Ci saranno minori contrasti su alcuni temi, come appunto quello del maggiore impegno finanziario per la Nato o sulle spese generali di riarmo, ma Berlino teme sempre che Trump possa riesumare i piani di trasferimento in Polonia delle truppe di stanza in Germania, anche se in una visione di allentamento della tensione con Putin (che Trump promette e che Berlino forse sotto sotto non vede di cattivo occhio) una mossa del genere sarebbe meno probabile.
Se il mondo politico ha attivato la sua rete diplomatica per attutire un’eventuale seconda presidenza di Trump, quello economico appare più preoccupato, nonostante politiche protezionistiche siano state l’asse portante della presidenza di Joe Biden e siano nel programma anche della sua vice.
Un recente sondaggio dell’Istituto economico Ifo, rivela infatti che il 44% delle imprese tedesche prevede un impatto negativo sulla propria attività se Trump sarà rieletto presidente.
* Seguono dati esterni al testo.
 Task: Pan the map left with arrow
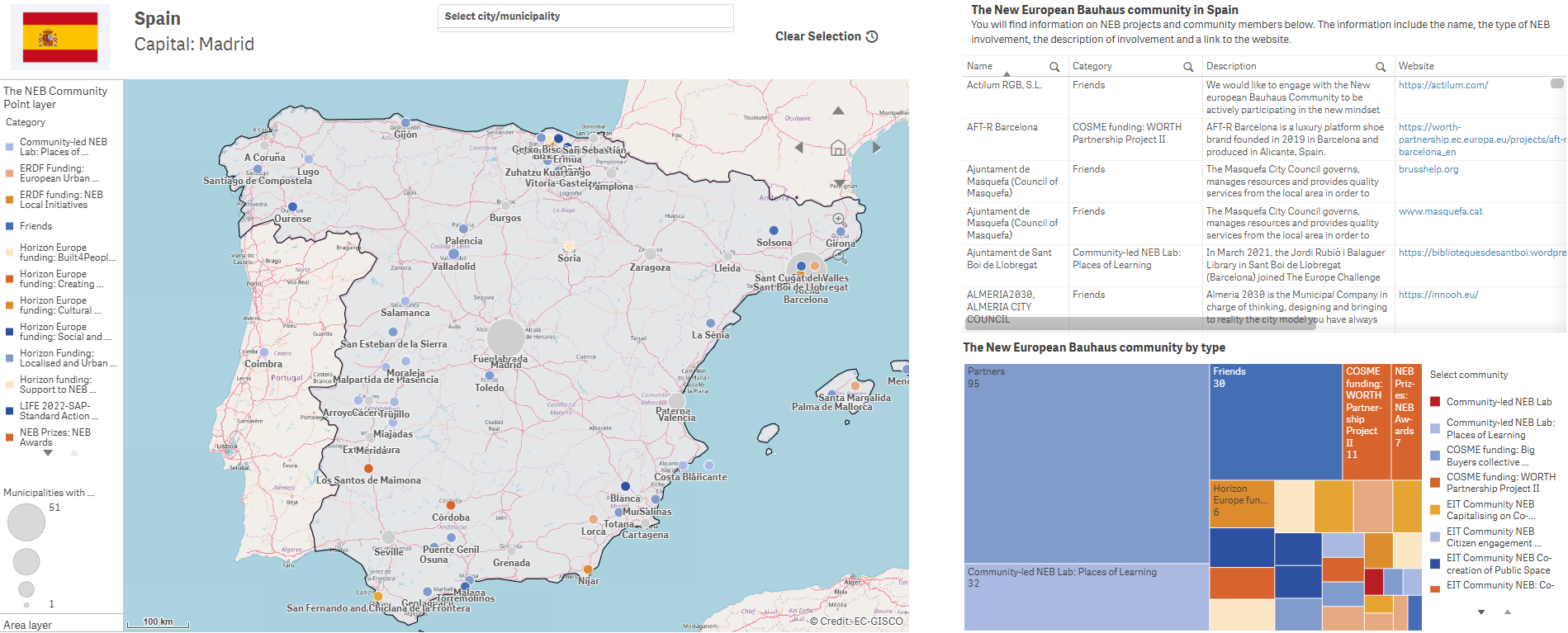pos(798,148)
Delle duemila aziende interpellate dal think tank bavarese, solo il 5% si attende sviluppi positivi, mentre la maggioranza (il 51%) pensa che non vi sarà alcuna differenza, dato che anche i programmi di Harris ruotano attorno all’America First, seppur declinato in toni più morbidi.
Ma nel mazzo delle imprese interrogate dall’Ifo, sono proprio quelle con legami economici negli Usa a essere più pessimiste (il 48%). “Anche molte aziende che non hanno rapporti diretti di esportazione con gli Stati Uniti temono effetti negativi, in quanto potrebbero comunque essere colpite indirettamente, ad esempio come fornitori”, ha detto il ricercatore dell’Ifo Andreas Baur.
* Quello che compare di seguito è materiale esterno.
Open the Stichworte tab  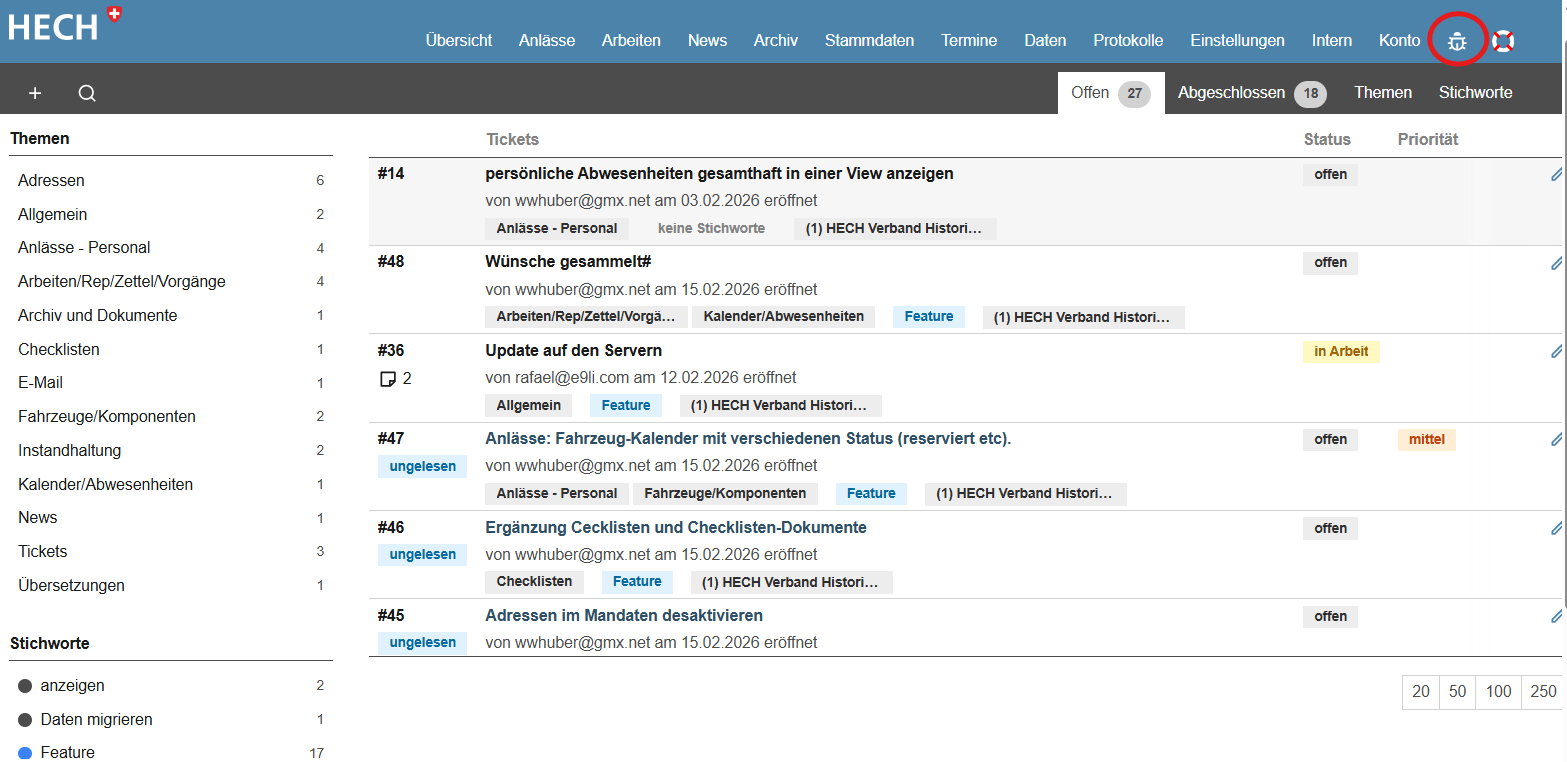tap(1475, 93)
La preoccupazione non sfocia però in panico: sempre secondo il sondaggio, se Trump dovesse vincere le elezioni la stragrande maggioranza delle aziende tedesche (83%) non prevede alcuna misura di adeguamento e solo il 4% ha dichiarato di prendere in considerazione la possibilità di delocalizzare la produzione fuori dagli Stati Uniti o di adattare le proprie catene di fornitura.
I timori più grandi sono legati alla minaccia dei dazi promessi da Trump in campagna elettorale. “I soli dazi annunciati ridurrebbero le esportazioni tedesche negli Stati Uniti di quasi il 15%”, ha detto ancora Baur, facendo riferimento a uno studio Ifo precedente, secondo il quale i paesi più colpiti sarebbero proprio i vicini degli Usa, Canada e Messico, mentre la Cina, che sarebbe il vero obiettivo, ne uscirebbe quasi illesa avendo la capacità di riorientare i propri affari.